Home » Book Review » Spinning Silver // by Naomi Novik

Spinning Silver // by Naomi Novik

//published 2018//

Although published in 2015, I didn’t get around to reading Novik’s book Uprooteduntil last year.  It was incredibly magical, and was one of my favorite reads of the year.  But this meant that I didn’t have to wait very long for Novik’s next novel, Spinning Silver, which came out this summer.  While this book didn’t quite live up my expectations (which were very high, thanks to Uprooted), it was a stirring and  beautiful story in its own right – just not exactly what I had been expecting.

I think the biggest difference between the two books, and the reason that I just can’t rate Spinning Silver as highly as Uprooted, is that Spinning Silver just isn’t a very happy book.  Every single one of the narrators (and there are three main ones, plus several chapters from a handful of others) has had a terrible, difficult life, and they’re basically convinced that they have nothing else to look forward to.  While the narrator of Uprooted was essentially an upbeat lady, always trying to make the best of her situation and always convinced that there was a way to save everyone, the narrators in Spinning Silver come from desperately difficult situations and are resigned to the fact that sacrifices, even of lives, will have to be made for the greater good.  The three main characters each betray someone in the course of the story, and while it can definitely be argued that they owed nothing to the people they betrayed and thus were justified, it doesn’t change the tone of the story, which is that betrayal and sacrifice are sometimes just what has to happen.

It wasn’t exactly that every page was drudgery, but there was just a lot of heavy stuff to deal with. Horrific poverty, prejudice, cruelty, abuse, demon-possession, kidnapping, murder, forced marriage, etc.  Adding tot he mix that the main narrator, Miryem, is Jewish, it kind of read like historical fiction with a bit of magic thrown in, and the historical fiction part wasn’t very happy.

My understanding is that Novik is Jewish, and I’m sure she is very well qualified to write Miryem’s character, but somehow the Jewishness of Miryem didn’t exactly fit with the tone of the story in my mind.  Miryem herself was an excellent heroine, and her Jewishness was a part of that and it was fine, but it was also the only thing really anchoring this story into my world versus setting it someplace completely fictional, and I think maybe that was why it felt strange??  I’m just not sure.  It may have also been because Miryem’s character felt like Novik was not-completely-subtly trying to constantly make a point about the persecution of Jews through the ages.  Again, not a bad point to make, and it’s a point that is completely true and justified, but it didn’t always fit with the flow of the story.
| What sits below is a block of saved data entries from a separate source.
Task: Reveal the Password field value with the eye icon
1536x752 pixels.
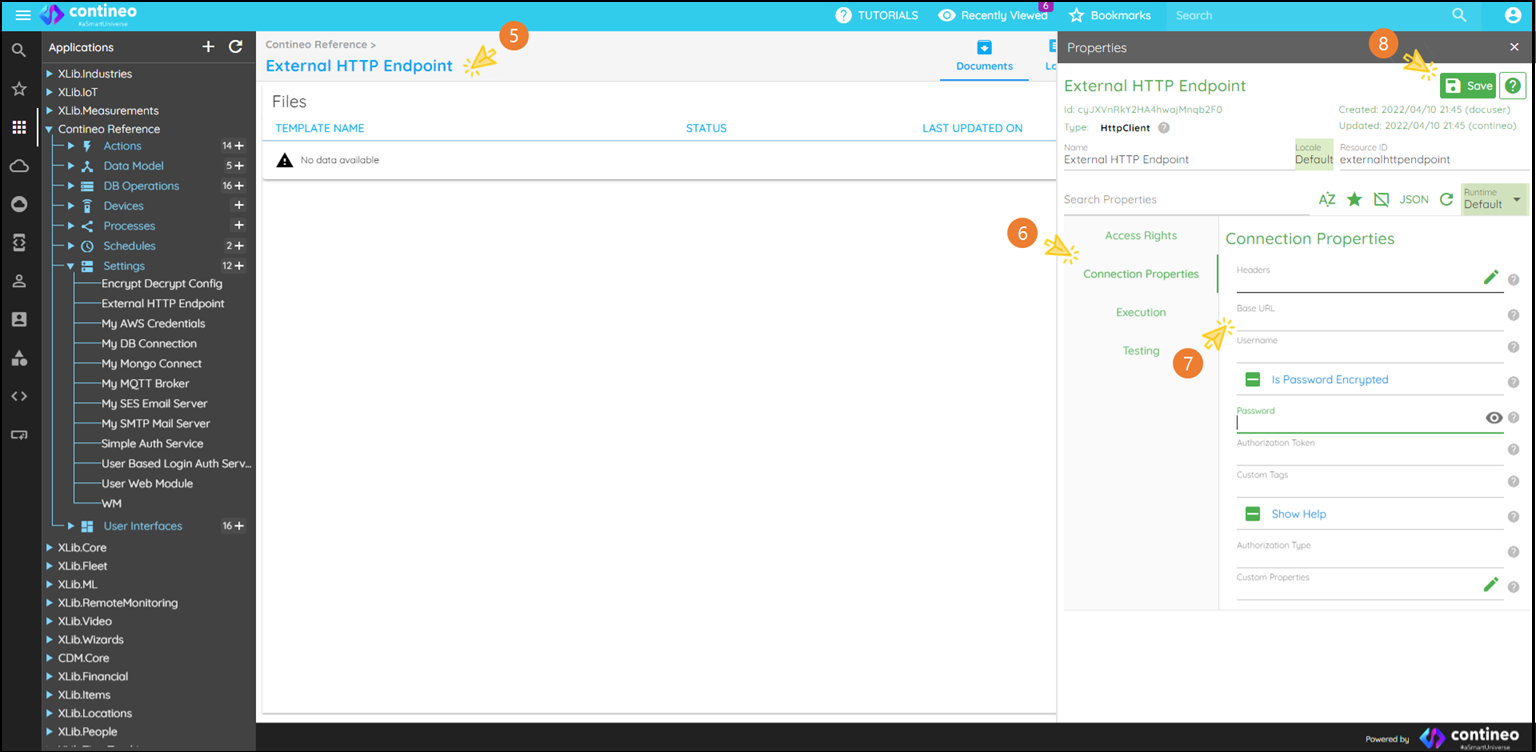Action: 1494,417
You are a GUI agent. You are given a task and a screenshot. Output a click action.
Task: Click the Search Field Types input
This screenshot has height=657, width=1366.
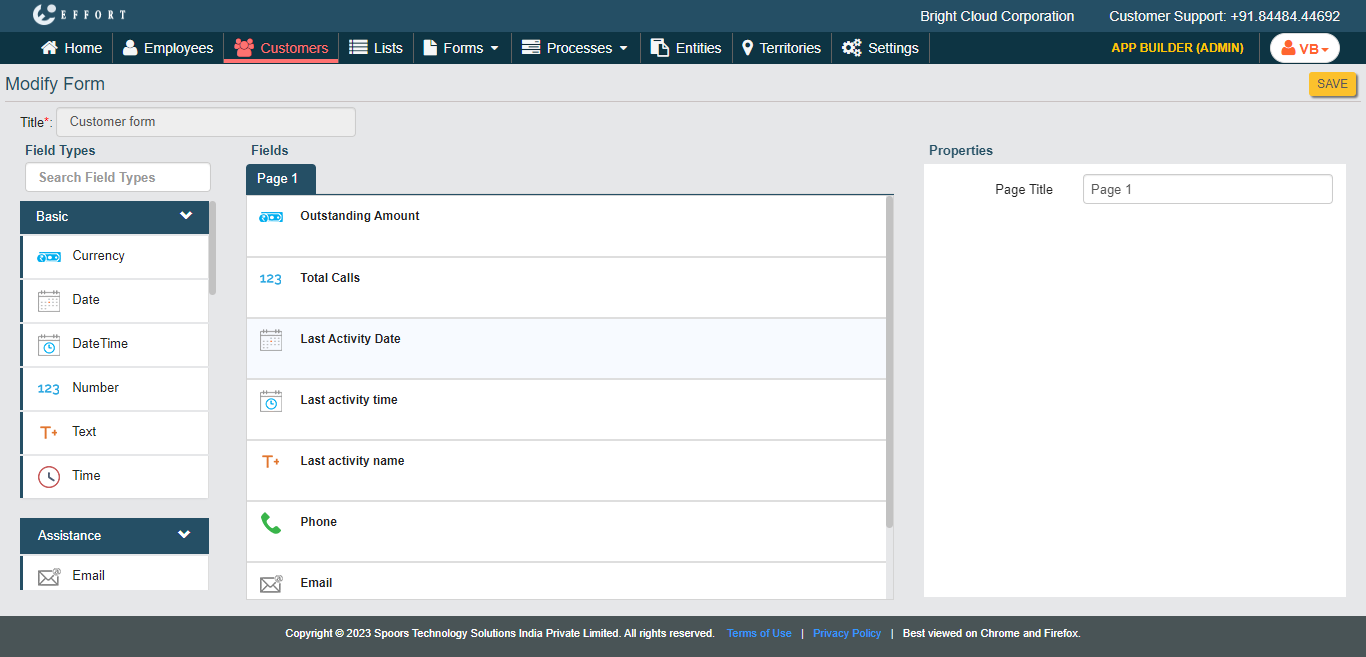click(118, 177)
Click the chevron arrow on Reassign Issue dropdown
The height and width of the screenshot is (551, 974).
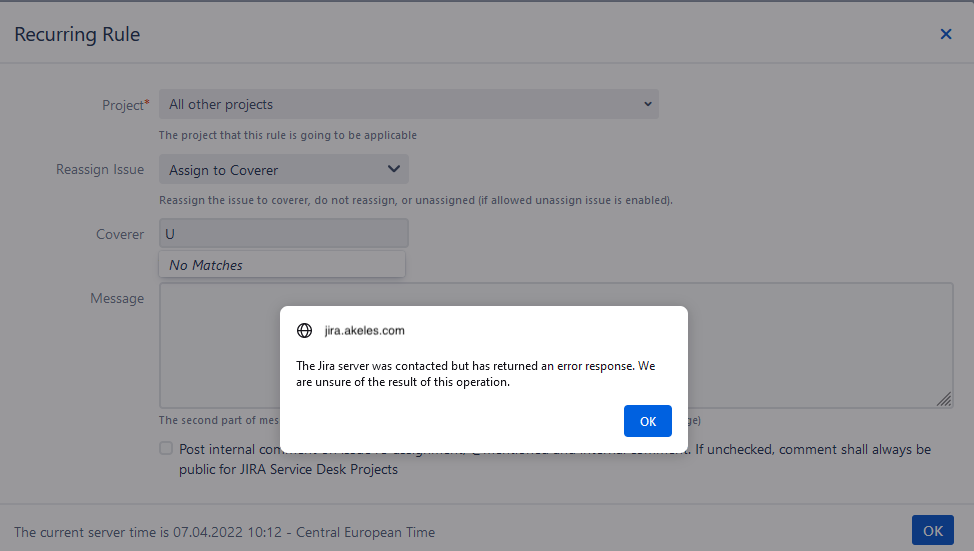pos(394,169)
The multiple-narrators aspect of the story mostly worked.  Honestly, the voices between the characters weren’t super different – where they were and what was happening was what set them apart from one another, not necessarily the way they talked/thought.  One of the characters is supposedly very uneducated and poor and comes from a horrifically abusive background, yet her voice sounds basically the same as Miryem’s, who comes from a loving family and is much more widely-traveled and well-read.  The third main narrator is the daughter of a lord and has grown up in a much more refined setting, yet again she sounds basically the same as the other two girls.  I guess most of the time, if there need to be more than two narrators to keep the story flowing, it just seems like the story ought to be written in third person instead.

I’ve spent a lot of time whining about this book, yet it was still an easy 4* read for me.  The story itself is good, and the writing is excellent.  I genuinely felt cold while I was reading this book about the ever-lengthening winter.  And while I would have preferred to hear from the main characters in the third person, I still found them likable.  Despite their horrible backgrounds and current situations, all three of the main heroines are strong and determined to do what is right, no matter the cost.  They have a strong loyalty to family and community and are willing to do whatever it takes to protect the ones they love.

I would have liked to have had an epilogue of some kind.  While it’s implied that everyone’s lives are going to be a bit better going forward, it would have been nice to have seen that, at least briefly, considering how long I had to spend wallowing in their misery.  The love story aspects of the tale were definitely a bit rushed.  Towards the end of the book, Novik skips a multiple-month period, glossing over it in just a few paragraphs.  Yet that’s the exact time frame that two of the characters are genuinely coming to know and love each other.  Consequently, the lovey conclusion between the two feels a bit thin.

All in all, I do recommend this book.  And I think that I’ll actually like it better on a reread, now that I know where things are going.  Part of my discontent with this story was definitely because of the overall tone being so much darker than Uprooted, and I wasn’t ready for that.  Now that I know what to expect, I think that I can appreciate the other aspects of the story more fully.  While Spinning Silver wasn’t an instant classic for me like Uprooted was, it is still a solid, well-written tale with sympathetic characters and an engaging story that I fully intend to reread in the future.